There is a weird thing happening all over the country right now...yes, I know everything seems weird in 2020, but this one is just bizarre to me.
People all over the country, including New York, have been receiving unsolicited seeds in the mail from China. People didn't order them, they just showed up in their mailbox usually in a small lightweight grey envelope. Inside the envelope is an unmarked baggy of seeds. I've seen some that look like sunflower seeds and others that look more like a dehydrated pistachio.
The New York Department of Agriculture is aware of this weird phenomenon that's going on and put out this statement.
"Our office has received questions from a few New Yorkers who have received unsolicited packages allegedly sent from China that are marked as containing jewelry (or other items) but which actually contain plant seeds. Similar packages have been received in other states and the United States Department of Agriculture is investigating. People who receive seeds should not plant or handle the seeds. They should store them safely in a place children and pets cannot access and email USDA immediately at firstname.lastname@example.org for instructions."
So far none of the seeds have turned out to be dangerous and it doesn't look like China is trying to destroy our crops with an invasive plant. It's more likely that this is just another internet scam. But, wait...how can it be an internet scam when it came to me in the mail and I never ordered them online?

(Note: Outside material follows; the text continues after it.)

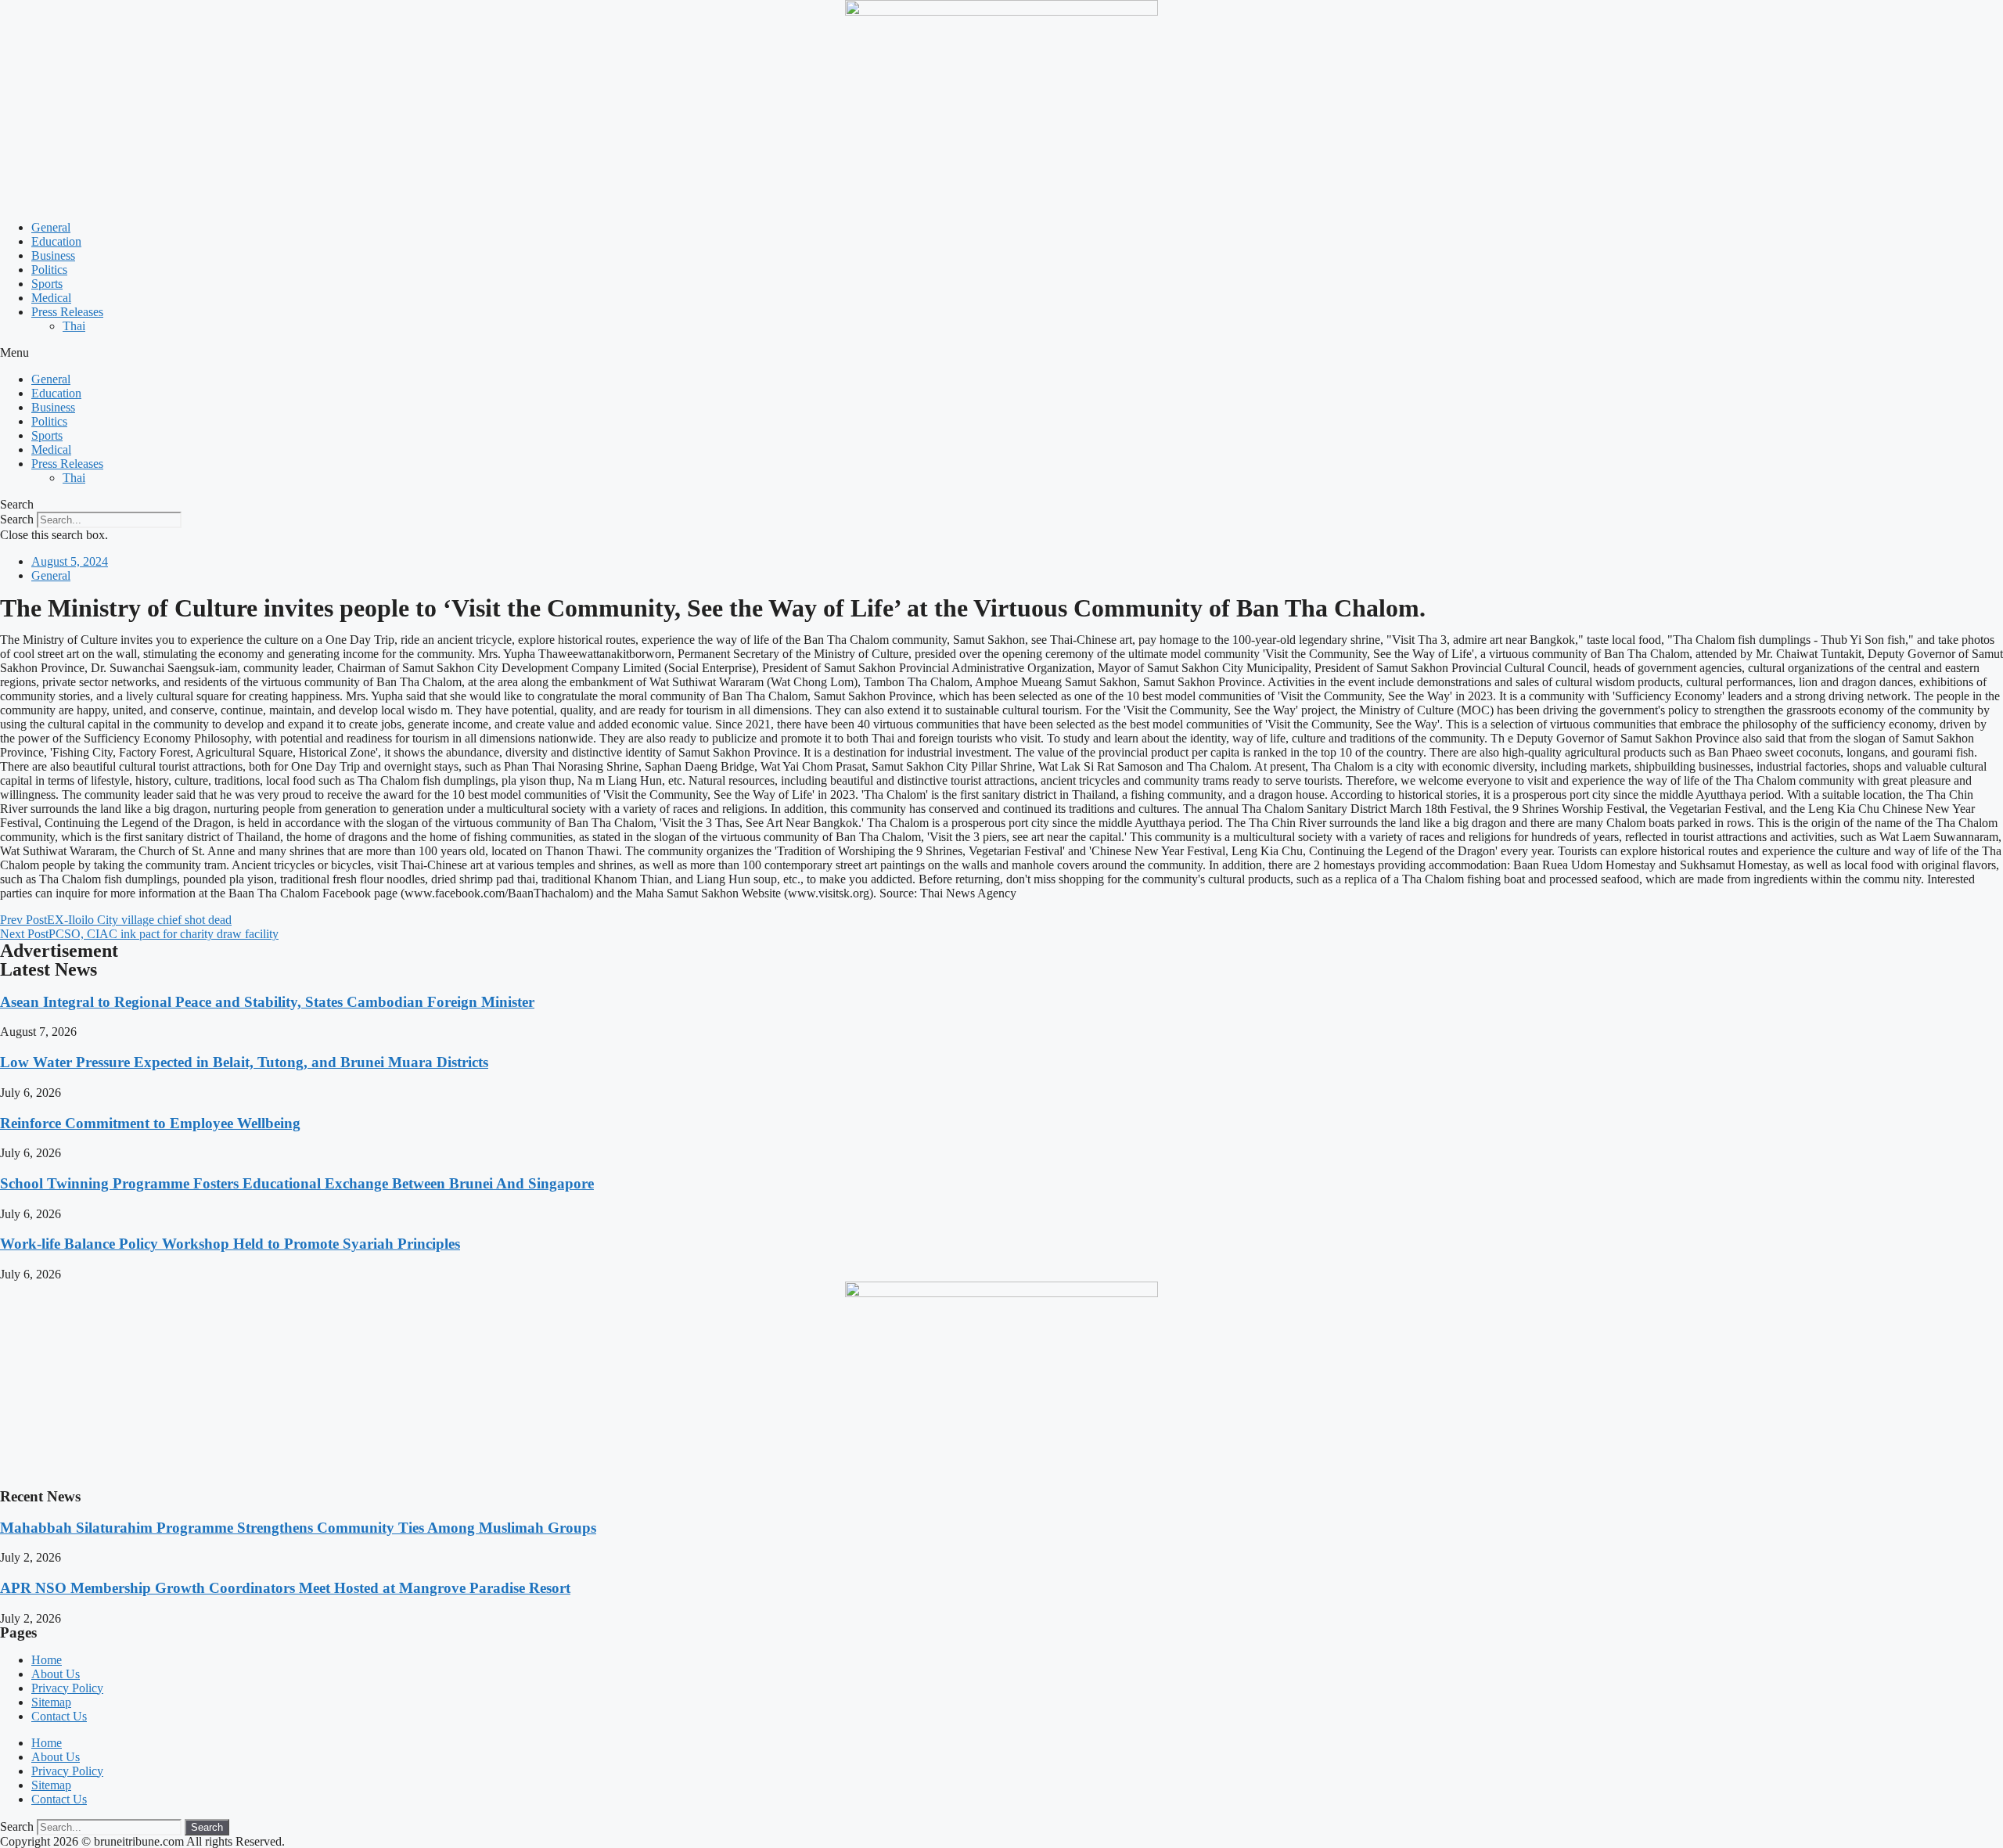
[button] (1001, 353)
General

There's an internet scam called "brushing"...I'd never heard of it either...basically, a dishonest seller sends out a package that is labeled as jewelry and then posts fake customer reviews to boost sales. I don't really get why they have to send you something like seeds in the mail to "prove" they sold you something and then post a fake review. Why not just post the fake review? Seems like a lot of trouble for something people do on Amazon for fun. If you never realized there are tons of fake and mostly hilarious reviews on Amazon take a moment and read a few reviews of the Hutzler Banana Slicer.
Whether it's some nefarious plot to take over the United States one garden at a time or just another internet scam the message is the same. DON'T PLANT THE SEEDS.